Maxi sequestro di olio extravergine d’oliva al porto di Bari. I Finanzieri del II Gruppo, insieme agli ispettori dell’ICQRF Puglia e Basilicata e ai funzionari dell’Agenzia delle Dogane e dei Monopoli, hanno bloccato un autoarticolato proveniente dalla Grecia che trasportava oltre 3 tonnellate di prodotto prive delle indicazioni obbligatorie di origine.
Controlli mirati sui flussi commerciali
L’intervento è il risultato di un’intensa attività di analisi dei rischi sui flussi in entrata e dell’incremento dei controlli ispettivi, che ha permesso di individuare tre tank contenenti complessivamente 3.600 litri di olio extravergine. Al momento della verifica, la documentazione allegata al trasporto non riportava alcuna informazione sull’origine del prodotto, identificato come olio extravergine solo dopo l’ispezione fisica.
La mancanza di indicazioni sulla provenienza costituisce una violazione grave, soprattutto per un settore – quello oleario – fortemente esposto a rischi di frodi commerciali.
Tutela del Made in Italy e contrasto alla concorrenza sleale
Il sequestro, spiegano le autorità coinvolte, conferma l’efficacia delle nuove metodologie di controllo adottate congiuntamente da Guardia di Finanza, ICQRF e Dogane, strumenti operativi che permettono di intercettare flussi sospetti e proteggere le produzioni italiane da concorrenza sleale e falsificazioni.
L’olio sequestrato avrebbe potuto essere immesso sul mercato come prodotto italiano, danneggiando le aziende che rispettano norme qualitative e tracciabilità, oltre a rappresentare un inganno per i consumatori. Il valore del carico, se commercializzato, avrebbe fruttato decine di migliaia di euro di profitto illecito.

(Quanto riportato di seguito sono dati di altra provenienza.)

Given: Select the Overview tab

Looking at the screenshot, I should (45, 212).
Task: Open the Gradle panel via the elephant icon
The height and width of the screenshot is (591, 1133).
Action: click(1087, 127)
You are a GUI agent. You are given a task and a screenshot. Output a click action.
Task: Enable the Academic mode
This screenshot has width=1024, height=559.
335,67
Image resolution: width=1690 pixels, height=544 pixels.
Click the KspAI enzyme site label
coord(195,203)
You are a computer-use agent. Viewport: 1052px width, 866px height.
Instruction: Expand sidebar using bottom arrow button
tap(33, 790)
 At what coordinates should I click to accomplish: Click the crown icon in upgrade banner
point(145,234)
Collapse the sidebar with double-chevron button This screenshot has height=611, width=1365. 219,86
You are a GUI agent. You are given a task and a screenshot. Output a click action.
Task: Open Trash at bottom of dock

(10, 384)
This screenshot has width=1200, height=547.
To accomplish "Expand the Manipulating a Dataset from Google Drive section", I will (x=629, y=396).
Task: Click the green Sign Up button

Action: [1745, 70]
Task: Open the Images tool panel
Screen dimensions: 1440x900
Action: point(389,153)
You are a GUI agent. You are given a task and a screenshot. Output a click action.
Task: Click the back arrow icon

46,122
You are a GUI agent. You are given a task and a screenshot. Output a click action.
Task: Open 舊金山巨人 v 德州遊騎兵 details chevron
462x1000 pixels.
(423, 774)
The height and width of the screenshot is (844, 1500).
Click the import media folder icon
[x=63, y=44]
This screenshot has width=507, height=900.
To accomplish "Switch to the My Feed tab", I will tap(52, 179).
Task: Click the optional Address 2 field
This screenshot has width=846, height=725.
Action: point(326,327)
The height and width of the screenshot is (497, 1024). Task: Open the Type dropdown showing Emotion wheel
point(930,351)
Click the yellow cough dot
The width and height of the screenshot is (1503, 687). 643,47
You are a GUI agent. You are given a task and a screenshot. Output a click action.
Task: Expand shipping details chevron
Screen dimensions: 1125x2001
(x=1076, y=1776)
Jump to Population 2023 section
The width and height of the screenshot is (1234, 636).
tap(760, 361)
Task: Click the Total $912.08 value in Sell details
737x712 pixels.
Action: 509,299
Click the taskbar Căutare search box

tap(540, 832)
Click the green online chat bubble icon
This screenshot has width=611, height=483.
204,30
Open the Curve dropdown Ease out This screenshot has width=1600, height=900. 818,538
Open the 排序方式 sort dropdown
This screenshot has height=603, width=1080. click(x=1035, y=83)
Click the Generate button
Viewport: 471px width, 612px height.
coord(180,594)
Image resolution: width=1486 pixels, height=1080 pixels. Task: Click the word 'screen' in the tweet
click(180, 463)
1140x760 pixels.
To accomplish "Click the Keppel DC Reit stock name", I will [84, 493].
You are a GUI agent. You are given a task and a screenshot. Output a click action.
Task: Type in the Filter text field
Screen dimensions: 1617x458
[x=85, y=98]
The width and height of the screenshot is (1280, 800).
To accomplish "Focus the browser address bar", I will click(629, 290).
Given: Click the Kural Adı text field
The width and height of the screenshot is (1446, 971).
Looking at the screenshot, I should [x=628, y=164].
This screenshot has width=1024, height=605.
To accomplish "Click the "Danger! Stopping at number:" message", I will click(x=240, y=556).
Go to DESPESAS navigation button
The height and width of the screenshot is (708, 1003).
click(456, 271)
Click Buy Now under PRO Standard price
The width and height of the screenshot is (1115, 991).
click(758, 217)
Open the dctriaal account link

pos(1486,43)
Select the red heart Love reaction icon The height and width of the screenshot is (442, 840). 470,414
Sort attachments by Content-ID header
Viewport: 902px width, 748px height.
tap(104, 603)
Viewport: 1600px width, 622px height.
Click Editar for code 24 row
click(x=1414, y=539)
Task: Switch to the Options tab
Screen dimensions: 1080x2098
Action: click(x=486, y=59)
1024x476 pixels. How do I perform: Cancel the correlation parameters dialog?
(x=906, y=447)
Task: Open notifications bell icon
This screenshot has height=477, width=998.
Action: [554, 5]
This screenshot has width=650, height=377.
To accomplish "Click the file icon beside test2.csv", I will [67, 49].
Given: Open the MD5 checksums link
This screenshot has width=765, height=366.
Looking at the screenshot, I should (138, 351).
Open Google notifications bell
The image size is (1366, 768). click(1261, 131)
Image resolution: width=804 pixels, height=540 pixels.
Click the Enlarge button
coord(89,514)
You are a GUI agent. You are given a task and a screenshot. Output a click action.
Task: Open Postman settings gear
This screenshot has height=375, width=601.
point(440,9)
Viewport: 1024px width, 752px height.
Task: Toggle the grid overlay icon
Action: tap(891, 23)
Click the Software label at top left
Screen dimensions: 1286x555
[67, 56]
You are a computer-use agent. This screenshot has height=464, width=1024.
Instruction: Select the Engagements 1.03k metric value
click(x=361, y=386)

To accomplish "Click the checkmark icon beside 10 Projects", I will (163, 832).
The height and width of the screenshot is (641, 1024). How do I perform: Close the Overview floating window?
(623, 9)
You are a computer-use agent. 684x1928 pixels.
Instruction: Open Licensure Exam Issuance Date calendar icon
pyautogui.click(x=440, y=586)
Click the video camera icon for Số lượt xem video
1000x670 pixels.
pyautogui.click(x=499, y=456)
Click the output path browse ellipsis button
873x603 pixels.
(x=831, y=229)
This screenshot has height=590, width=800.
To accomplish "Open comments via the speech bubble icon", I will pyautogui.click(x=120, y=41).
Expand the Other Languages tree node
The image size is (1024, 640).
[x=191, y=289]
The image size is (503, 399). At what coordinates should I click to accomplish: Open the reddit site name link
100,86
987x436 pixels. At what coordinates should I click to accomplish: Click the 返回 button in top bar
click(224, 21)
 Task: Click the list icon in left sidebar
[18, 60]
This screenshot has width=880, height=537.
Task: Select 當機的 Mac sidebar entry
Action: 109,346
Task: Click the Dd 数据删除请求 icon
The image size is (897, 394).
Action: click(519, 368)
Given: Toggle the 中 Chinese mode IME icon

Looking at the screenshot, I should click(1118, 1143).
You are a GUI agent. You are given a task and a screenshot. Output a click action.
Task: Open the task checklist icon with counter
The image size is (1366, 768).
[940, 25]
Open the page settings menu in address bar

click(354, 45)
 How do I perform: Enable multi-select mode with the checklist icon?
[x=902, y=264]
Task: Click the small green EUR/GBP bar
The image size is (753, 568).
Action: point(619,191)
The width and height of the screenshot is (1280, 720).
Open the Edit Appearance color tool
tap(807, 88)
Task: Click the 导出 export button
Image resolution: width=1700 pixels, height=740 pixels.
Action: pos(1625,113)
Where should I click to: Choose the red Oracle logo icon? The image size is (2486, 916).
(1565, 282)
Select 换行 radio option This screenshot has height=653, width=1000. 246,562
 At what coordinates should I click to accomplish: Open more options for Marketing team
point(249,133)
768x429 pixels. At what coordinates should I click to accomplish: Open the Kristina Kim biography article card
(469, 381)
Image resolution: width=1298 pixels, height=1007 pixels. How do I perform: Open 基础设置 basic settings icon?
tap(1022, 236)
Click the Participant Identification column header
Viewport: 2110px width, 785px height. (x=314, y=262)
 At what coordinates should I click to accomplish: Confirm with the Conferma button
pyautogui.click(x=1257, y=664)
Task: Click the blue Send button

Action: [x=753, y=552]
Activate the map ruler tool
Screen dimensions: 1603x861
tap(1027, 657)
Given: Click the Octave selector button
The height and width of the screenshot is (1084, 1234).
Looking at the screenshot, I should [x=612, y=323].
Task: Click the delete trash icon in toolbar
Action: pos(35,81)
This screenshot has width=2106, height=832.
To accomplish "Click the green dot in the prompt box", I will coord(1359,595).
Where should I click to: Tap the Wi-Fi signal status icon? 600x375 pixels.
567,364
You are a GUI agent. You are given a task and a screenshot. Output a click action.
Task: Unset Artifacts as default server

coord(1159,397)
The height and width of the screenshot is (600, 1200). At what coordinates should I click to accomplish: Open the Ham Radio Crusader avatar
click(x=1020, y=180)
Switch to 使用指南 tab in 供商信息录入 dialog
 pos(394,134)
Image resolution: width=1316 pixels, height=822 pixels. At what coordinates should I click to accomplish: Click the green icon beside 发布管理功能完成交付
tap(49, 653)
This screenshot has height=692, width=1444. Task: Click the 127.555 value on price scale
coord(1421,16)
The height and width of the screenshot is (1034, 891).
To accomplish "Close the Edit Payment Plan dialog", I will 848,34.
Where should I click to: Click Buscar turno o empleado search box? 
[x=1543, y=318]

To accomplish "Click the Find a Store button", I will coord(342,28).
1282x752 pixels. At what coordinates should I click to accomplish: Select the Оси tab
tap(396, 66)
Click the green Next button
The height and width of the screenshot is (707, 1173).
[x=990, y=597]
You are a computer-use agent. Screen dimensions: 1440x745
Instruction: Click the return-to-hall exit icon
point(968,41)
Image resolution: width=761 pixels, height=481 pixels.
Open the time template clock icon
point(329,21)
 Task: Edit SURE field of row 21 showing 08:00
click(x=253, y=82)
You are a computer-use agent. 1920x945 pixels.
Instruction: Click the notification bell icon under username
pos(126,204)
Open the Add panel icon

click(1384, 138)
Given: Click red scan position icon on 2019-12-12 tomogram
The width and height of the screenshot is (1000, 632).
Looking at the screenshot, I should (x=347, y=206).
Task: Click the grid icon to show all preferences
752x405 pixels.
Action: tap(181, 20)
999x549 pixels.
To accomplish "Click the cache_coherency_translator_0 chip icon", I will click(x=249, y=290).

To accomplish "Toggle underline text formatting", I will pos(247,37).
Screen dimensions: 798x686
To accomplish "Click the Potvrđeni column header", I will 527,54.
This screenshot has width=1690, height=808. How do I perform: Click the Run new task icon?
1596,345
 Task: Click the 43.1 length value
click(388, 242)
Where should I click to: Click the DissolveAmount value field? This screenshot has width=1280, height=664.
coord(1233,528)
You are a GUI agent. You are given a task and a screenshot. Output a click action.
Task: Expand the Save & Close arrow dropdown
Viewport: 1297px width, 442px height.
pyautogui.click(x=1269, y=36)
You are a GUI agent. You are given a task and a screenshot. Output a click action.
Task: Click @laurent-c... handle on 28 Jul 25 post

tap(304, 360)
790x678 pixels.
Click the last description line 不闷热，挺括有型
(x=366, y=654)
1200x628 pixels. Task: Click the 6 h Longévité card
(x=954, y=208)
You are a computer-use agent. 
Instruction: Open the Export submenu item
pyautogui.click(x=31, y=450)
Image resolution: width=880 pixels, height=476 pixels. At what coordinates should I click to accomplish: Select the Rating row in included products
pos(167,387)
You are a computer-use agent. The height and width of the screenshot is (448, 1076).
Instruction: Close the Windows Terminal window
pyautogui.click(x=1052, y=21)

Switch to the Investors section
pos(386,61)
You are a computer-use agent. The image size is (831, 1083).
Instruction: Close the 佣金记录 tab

Presidio costante sulla filiera agroalimentare
L’operazione rappresenta un tassello importante nella lotta alle frodi agroalimentari e nella tutela del Made in Italy. La collaborazione strutturata tra le tre istituzioni consente un monitoraggio costante delle merci in transito nel porto di Bari, snodo strategico per i traffici commerciali.
Un presidio che, sottolineano le autorità, garantisce sicurezza, trasparenza e competitività all’intera filiera, difendendo sia i produttori onesti sia i cittadini che acquistano olio extravergine convinti della sua autenticità.